IVВ начале января пошел снег. На дорогах намело сугробы, и проехать по ним стало невозможно. В замке жарко топились очаги; музыканты и менестрели целыми днями развлекали домочадцев.
По утрам Элейн спала допоздна. Ее тело стало неповоротливым и грузным; она постоянно ощущала усталость. Солонину, зимнюю пищу, она не принимала; не для нее была и неподвижная, тесная жизнь в ограниченном мирке замка. Она соскучилась по езде верхом; ей хотелось, чтобы дочери были рядом. Вокруг нее были камеристки, слуги и прочие домочадцы. Муж каждую ночь спал у нее под боком, обнимая ее живот, как свою собственность, а она постоянно испытывала невыносимую тоску одиночества. Ее возлюбленный не возвращался. Элейн не носила подвеску, – она боялась, что Малкольм увидит ее и обо всем догадается, – но держала ее недалеко. Александр не приходил.
Зато появлялась другая гостья – и в сумерках, и при свете холодного зимнего солнца. Гостья, которую никто, кроме Элейн, не видел, – женщина, что обычно приходила в черном бархатном платье. Но теперь она была в белом, с серебром. Она улыбалась, и Элейн понимала, что в Фолкленде ей хорошо и она счастлива тут. «Кто ты?» – громко спрашивала ее Элейн, но дама бесшумно скользила над заснеженными садами и растворялась в белом сиянии снегов.
Мари…
Возможно, она сама придумала имя для этой женщины-призрака, с которой ее связывали узы крови и судьба. Она была с Элейн повсюду – в Фозерингее, в Фолкленде; делила с ней горькое одиночество в замке Лох-Ливен и в долгие годы невзгод всегда была для нее утешительницей.
Проходили неделя за неделей, но от Ронвен не было никаких известий. Поначалу Элейн ждала, особенно не волнуясь. Ей было чем занять свои дни. Она ходила в конюшню навещать лошадей, застоявшихся в своих стойлах, и следила за хозяйством в замке, впервые за все время приняв на себя хозяйственные обязанности жены Малкольма. А тот на радостях доверил ей ведение всех денежных расчетов в своих владениях. Графство Файф не было ни слишком обширным, ни богатым. Оно являлось одним из семи небольших древних графств, составлявших Шотландское королевство, и было крошечным по сравнению с бывшими владениями Элейн, которыми она правила в качестве графини Честер. Но в Шотландии графы Файф были облечены властью и пользовались огромным влиянием и, что важнее всего, их почитали особо, так как по старинной традиции им было дано право входить в святилище под Священным крестом клана Макдаффа и при пронации возлагать корону на главу нового короля.

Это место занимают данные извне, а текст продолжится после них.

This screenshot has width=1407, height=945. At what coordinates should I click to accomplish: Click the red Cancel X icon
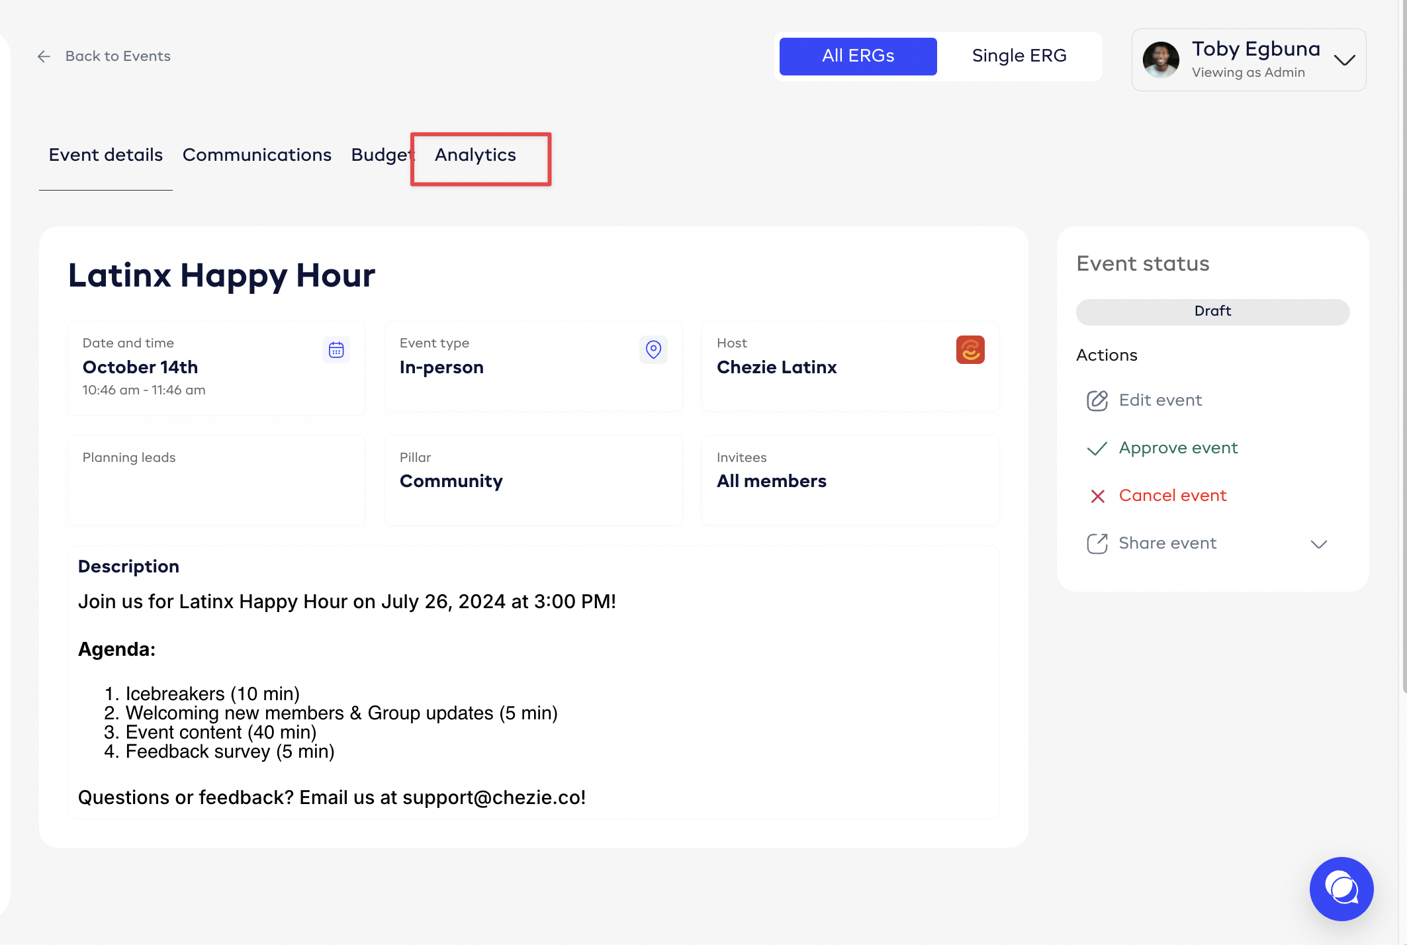click(1097, 496)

Элейн охотно занималась хозяйством, но если ей порой недоставало чего-то, так это уединения. Она ни на минуту не могла остаться одна, чтобы посмотреть в огонь или в чашу с водой там прочесть, что происходит с Ронвен; она не могла вызвать дух Александра. Ночь за ночью она лежала с открытыми глазами, слушая равномерный храп Малкольма у себя над ухом, ворочаясь с боку на бок на пуховой перине, чтобы ее телу не было так тяжко ощущать его собственное бремя. Над замком завывали зимние ветры; они гуляли по равнинам срединных земель Файфа и били в обледеневшие стены крепости.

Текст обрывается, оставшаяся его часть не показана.